The Pension Building, home of the National Building Museum, in Washington, D.C.
Gryffindor/Wikimedia Commons
Donald Trump has signaled that infrastructure will be a top priority in his administration. His policy documents indicate a focus on pursuing "an 'America's Infrastructure First' policy that supports investments in transportation, clean water, a modern and reliable electricity grid, telecommunications, security infrastructure, and other pressing domestic infrastructure needs" and state an intent to "leverage new revenues and work with financing authorities, public/private partnerships, and other prudent funding opportunities."1
Much has been written about the state of public infrastructure in the United States. Most objective analyses conclude that this issue is serious; many facilities are in need of replacement or repair and many more are poorly maintained. This situation is true for both the civil works infrastructure-roads, bridges, tunnels, airports, railroads, ports, and waterways-and federal real estate that the government owns and occupies, including buildings, bases, and hospitals.
Although civil works infrastructure has begun to see benefits from innovative financing and public/private programs authorized by Congress, the fiscal and political environment has made it difficult for the federal government to participate in partnership funding opportunities for federal real estate under the present budgetary rules for scoring projects.

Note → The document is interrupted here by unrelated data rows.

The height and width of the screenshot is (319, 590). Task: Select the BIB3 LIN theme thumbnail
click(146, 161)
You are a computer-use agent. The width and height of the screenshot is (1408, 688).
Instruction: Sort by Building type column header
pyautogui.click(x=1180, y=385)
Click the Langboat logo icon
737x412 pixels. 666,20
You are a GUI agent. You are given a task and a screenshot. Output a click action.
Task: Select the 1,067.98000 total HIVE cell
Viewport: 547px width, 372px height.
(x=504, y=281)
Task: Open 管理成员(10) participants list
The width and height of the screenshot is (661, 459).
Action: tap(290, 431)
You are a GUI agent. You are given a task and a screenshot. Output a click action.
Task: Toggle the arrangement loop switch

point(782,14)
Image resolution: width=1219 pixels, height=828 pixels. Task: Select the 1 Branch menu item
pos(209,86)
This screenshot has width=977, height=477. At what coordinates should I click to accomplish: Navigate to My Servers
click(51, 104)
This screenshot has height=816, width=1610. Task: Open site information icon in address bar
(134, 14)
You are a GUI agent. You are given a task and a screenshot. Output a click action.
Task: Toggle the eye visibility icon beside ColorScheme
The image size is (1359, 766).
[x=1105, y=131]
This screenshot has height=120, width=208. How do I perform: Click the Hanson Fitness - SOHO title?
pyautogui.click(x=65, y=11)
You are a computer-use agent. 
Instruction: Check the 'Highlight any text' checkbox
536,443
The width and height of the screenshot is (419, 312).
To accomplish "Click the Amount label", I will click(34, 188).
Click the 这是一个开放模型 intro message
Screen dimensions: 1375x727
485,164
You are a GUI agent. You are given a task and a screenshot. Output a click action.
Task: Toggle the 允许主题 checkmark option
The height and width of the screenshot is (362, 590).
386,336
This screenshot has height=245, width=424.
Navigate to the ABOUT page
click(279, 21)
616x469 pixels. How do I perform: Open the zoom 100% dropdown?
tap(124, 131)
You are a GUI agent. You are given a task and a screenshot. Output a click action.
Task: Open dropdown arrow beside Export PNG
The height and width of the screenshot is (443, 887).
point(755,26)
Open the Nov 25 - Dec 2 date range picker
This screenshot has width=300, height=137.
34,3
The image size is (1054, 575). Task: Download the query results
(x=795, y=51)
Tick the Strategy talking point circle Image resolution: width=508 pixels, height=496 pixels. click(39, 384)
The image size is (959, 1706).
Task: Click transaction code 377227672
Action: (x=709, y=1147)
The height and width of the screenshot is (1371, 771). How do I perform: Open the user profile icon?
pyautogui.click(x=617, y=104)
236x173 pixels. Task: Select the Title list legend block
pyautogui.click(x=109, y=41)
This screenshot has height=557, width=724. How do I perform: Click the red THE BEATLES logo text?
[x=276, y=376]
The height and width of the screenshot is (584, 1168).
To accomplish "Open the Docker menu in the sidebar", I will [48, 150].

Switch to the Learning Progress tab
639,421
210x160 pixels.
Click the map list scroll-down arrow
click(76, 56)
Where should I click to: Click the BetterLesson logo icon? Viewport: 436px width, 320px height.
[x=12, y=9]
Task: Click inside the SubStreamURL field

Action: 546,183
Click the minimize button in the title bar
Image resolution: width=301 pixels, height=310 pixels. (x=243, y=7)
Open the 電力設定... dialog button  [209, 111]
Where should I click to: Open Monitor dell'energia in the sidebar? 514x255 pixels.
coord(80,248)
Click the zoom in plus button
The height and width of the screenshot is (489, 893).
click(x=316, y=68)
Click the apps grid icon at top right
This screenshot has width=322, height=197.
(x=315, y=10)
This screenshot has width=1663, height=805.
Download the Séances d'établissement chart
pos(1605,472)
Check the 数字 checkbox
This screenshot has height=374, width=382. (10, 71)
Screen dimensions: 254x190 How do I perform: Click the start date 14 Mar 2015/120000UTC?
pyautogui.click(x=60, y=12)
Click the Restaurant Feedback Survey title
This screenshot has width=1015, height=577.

The National Council for Public-Private Partnerships (NCPPP) and the Public Development and Infrastructure Council of the Urban Land Institute (ULI) undertook this project to explore the opportunities and options for responsible reform of the federal project scoring rules as they relate specifically to one asset class-federal real estate-as a way to propose solutions that may be applicable to other asset classes. A small Advisory Group of leading experts on federal budgeting and public/private partnerships was convened to guide the project. Its findings and recommendations, as well as a description of the project, are included in this report.
ULI and NCPPP wish to acknowledge the work of the members of the project Advisory Group in developing these recommendations, in participating in the various events, and in writing this report. We especially wish to thank Dan Tangherlini, chair of the Advisory Group, for his leadership, insights, perseverance, and work as principal author of this report. We would also like to thank those who participated in both the Advisory Group discussion sessions and the special Experts Roundtable held in conjunction with the 2016 ULI Spring Meeting.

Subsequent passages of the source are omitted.